(INFORMATION GIVEN Opens)

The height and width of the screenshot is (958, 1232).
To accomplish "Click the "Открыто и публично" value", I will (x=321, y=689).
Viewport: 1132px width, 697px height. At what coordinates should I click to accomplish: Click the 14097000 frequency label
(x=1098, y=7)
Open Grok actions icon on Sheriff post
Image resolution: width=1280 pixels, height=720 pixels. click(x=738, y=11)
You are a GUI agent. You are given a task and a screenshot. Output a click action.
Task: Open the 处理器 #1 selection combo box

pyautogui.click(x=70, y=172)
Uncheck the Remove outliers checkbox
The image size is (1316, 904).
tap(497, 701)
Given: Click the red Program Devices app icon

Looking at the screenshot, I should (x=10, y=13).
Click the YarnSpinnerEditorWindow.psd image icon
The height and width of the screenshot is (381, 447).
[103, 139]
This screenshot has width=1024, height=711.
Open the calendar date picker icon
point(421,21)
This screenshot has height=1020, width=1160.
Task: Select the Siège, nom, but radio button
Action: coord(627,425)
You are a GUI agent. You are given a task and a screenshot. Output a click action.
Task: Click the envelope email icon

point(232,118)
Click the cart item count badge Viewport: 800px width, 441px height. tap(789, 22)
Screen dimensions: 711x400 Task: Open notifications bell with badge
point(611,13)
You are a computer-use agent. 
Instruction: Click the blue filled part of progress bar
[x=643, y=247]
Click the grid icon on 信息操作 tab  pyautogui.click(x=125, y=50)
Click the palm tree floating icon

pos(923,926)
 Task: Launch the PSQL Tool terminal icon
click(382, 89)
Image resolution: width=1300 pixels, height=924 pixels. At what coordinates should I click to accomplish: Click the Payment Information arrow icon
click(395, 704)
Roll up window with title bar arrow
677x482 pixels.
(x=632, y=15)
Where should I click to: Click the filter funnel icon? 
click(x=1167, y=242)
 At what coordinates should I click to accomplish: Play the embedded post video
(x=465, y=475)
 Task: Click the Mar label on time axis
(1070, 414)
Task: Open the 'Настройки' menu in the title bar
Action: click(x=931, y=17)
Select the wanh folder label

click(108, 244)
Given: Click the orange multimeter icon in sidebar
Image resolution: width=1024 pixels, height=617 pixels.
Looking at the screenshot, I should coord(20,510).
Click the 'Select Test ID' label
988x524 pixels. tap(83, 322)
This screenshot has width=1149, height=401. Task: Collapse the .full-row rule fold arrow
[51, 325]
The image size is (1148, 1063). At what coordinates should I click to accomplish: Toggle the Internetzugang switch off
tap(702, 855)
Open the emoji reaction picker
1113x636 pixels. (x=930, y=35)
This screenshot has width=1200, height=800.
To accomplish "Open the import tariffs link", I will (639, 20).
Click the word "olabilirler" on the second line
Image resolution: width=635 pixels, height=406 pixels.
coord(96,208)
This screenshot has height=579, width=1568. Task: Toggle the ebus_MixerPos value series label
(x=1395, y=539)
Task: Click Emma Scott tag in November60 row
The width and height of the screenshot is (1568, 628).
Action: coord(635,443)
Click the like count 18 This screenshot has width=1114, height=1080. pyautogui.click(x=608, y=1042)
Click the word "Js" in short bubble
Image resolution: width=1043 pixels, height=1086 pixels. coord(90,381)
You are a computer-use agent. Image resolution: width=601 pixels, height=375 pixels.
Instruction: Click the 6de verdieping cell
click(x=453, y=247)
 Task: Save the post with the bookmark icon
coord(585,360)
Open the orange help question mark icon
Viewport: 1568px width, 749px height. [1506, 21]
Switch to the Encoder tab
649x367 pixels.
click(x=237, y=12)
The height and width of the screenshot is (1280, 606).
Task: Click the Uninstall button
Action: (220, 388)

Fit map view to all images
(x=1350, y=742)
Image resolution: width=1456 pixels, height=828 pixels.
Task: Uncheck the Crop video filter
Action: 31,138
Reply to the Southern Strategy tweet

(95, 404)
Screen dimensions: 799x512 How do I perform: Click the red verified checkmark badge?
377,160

(INFORMATION GIVEN Closes)

**PROMPT:**
From the entries above, list each line with "agent" in it.

**SOLUTION TO THE PROBLEM:**
You are a GUI agent. You are given a task and a screenshot. Output a click action.
You are a GUI agent. You are given a task and a screenshot. Output a click action.
You are a computer-use agent. 
You are a computer-use agent. Image resolution: width=601 pixels, height=375 pixels.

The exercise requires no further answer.